The Brain and Sex

Our brain is the single most important sex organ. Our own imagination can and often does influence sexual arousal and our desire. People who have little or no genital sensation due to spinal cord injuries, can still feel sexual desire (Willmuth, 1987). Also consider the potential of erotic sensation derived from our dreams. Sleep researchers have discovered that arousal accompanies all types of dreams, even though most dreams have little or no sexual content. But in nearly all men and in 40 percent of women (Wells, 1986), dreams sometimes do contain sexual images that lead to orgasm.

Memories and Fantasies

Often, people who are totally wide awake become sexually aroused – not only by memories of prior sexual activities but also by fantasies. In one survey of masturbation-related fantasies (Hunt, 1974), 19 percent of women and 10 percent of men reported imagining being taken by someone overwhelmed with desire for them.


In one British survey of over 18,000 people, one percent were actually asexual, having never felt sexually attracted to anyone at all (Bogaert, 2004).

Men Fantasize More

Other surveys report 95 percent of both men and women said they have had sexual fantasies. But men fantasize about sex more often, more physically, less romantically, and prefer less personal and faster-paced sex content in books and videos (Leitenberg & Hemming, 1995). And contrary to some thinking, fantasizing about sex does not indicate a sexual problem or dissatisfaction. Conversely, sexually active people have more sexual fantasies.

This report is not a diagnosis. We hope this information can guide you toward improving your life.

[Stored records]
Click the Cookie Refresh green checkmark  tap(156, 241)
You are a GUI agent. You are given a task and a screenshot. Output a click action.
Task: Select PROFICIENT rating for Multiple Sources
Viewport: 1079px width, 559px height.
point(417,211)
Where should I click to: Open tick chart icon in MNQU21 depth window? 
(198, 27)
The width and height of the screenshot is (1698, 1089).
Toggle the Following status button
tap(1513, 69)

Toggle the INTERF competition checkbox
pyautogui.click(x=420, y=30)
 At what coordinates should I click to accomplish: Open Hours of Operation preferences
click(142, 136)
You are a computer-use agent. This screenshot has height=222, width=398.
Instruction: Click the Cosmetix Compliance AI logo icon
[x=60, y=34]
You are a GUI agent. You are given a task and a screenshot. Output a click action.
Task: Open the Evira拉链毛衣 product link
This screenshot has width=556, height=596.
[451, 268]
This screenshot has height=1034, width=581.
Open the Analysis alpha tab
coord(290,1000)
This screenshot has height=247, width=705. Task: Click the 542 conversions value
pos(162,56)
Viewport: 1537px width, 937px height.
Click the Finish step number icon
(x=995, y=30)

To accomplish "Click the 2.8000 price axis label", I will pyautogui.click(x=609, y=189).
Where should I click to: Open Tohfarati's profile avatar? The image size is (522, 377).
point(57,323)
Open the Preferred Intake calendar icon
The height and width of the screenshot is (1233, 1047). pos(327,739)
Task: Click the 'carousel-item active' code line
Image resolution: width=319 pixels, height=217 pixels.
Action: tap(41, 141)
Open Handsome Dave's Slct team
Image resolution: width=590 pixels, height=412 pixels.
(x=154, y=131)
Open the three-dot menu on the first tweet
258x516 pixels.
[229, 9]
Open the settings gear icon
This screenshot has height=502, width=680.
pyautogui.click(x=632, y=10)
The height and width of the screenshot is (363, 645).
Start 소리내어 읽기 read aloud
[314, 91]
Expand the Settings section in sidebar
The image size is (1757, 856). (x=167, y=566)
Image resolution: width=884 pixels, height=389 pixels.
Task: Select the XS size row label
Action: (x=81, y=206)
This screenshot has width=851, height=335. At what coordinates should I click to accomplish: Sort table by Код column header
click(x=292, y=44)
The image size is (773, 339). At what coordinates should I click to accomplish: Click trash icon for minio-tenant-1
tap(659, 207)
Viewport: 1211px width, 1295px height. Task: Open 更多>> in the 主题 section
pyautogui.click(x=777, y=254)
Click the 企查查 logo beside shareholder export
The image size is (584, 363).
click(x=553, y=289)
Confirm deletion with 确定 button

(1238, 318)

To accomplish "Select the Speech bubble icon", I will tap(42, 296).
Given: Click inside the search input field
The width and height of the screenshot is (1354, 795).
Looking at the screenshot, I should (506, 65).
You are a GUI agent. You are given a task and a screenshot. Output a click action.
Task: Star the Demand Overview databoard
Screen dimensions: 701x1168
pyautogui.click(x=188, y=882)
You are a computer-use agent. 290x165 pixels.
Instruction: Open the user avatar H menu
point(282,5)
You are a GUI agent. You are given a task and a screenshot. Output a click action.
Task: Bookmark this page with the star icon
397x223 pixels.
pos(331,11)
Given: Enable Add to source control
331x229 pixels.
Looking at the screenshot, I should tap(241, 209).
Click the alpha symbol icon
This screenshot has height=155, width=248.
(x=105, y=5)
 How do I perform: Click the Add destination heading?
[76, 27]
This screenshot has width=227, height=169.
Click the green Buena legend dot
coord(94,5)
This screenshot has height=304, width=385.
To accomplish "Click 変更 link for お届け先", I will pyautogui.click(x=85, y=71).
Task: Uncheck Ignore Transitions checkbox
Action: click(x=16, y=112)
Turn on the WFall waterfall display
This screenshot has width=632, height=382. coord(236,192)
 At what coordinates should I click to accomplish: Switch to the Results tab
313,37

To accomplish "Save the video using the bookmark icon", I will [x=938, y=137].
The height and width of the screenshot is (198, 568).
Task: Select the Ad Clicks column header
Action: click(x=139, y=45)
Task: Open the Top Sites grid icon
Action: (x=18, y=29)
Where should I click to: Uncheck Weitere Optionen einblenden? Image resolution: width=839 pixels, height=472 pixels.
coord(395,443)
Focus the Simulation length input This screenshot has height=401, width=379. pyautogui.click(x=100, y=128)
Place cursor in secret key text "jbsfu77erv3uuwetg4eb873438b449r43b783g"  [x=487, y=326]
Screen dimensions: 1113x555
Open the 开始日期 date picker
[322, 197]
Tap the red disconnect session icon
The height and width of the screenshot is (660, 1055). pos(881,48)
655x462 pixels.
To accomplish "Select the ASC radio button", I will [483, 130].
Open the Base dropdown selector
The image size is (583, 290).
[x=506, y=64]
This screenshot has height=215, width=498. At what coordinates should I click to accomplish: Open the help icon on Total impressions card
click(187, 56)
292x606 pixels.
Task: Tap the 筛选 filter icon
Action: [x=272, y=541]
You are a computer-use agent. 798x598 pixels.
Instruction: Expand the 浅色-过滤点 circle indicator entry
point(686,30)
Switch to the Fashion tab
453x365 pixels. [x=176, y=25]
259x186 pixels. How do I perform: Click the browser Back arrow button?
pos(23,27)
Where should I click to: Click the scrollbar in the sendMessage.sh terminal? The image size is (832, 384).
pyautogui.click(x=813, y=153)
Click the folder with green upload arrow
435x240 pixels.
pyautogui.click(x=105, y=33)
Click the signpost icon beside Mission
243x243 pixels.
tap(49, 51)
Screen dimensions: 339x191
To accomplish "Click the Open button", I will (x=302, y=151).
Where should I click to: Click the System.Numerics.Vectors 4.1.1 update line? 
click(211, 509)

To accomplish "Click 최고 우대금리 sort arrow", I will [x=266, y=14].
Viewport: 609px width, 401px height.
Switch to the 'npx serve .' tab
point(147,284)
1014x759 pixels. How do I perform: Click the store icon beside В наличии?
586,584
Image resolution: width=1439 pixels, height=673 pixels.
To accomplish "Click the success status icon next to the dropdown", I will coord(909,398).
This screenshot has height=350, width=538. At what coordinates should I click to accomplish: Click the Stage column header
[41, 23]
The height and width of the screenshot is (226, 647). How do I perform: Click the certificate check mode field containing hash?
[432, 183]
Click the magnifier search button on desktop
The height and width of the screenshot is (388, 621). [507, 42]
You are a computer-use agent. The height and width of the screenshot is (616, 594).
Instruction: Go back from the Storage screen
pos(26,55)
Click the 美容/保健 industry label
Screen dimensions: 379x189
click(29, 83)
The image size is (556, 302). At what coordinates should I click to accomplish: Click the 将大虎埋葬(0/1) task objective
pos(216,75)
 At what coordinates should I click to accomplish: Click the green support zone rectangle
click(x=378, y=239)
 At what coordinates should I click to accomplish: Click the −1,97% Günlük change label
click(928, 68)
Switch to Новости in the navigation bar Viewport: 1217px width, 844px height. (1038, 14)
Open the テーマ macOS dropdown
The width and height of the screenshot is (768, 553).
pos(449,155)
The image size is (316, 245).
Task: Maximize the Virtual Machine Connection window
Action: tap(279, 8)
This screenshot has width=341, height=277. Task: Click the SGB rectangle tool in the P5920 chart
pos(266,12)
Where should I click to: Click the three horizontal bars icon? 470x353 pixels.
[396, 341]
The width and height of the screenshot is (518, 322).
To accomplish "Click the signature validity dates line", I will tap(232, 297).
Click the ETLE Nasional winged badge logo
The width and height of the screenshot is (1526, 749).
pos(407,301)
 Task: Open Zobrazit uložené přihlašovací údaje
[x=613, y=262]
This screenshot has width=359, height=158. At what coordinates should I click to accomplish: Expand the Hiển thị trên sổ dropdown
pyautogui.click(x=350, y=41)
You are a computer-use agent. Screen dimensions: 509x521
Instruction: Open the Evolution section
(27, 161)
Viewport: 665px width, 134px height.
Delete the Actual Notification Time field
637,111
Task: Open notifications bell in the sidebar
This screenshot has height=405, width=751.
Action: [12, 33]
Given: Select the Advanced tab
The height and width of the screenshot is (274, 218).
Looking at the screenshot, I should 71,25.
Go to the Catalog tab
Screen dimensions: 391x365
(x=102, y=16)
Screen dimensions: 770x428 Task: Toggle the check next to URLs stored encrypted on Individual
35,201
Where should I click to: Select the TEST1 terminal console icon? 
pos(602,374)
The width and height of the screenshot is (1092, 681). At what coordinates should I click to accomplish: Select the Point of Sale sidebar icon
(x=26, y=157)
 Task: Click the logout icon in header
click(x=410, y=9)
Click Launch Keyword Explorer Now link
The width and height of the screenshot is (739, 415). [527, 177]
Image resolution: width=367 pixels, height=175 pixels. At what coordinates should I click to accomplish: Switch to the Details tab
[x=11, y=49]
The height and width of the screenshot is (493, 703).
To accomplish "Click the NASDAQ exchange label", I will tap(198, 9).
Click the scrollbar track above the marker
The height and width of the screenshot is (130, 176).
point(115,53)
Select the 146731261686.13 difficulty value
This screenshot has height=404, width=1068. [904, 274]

▶ Tasks:
1) According to the text on the brain and sex, what share of people in the British survey of over 18,000 were asexual?
2) Decide whether each statement agrees with the text on the brain and sex, answering yes or no and quoting the words that decide it: (a) Arousal accompanies only dreams that have sexual content. (b) Fantasizing about sex indicates a sexual problem. (c) Sexually active people have more sexual fantasies.
3) Summarize the text on the brain and sex in two sentences.

▶ Numbered responses:
1) One percent.

2)
(a) No: "Sleep researchers have discovered that arousal accompanies all types of dreams, even though most dreams have little or no sexual content."
(b) No: "fantasizing about sex does not indicate a sexual problem or dissatisfaction."
(c) Yes: "Conversely, sexually active people have more sexual fantasies."

3) The brain is the single most important sex organ, and imagination, dreams, memories, and fantasies can all bring on sexual arousal and desire. Surveys report that 95 percent of men and women have had sexual fantasies and that men fantasize about sex more often, but fantasizing about sex does not indicate a sexual problem or dissatisfaction.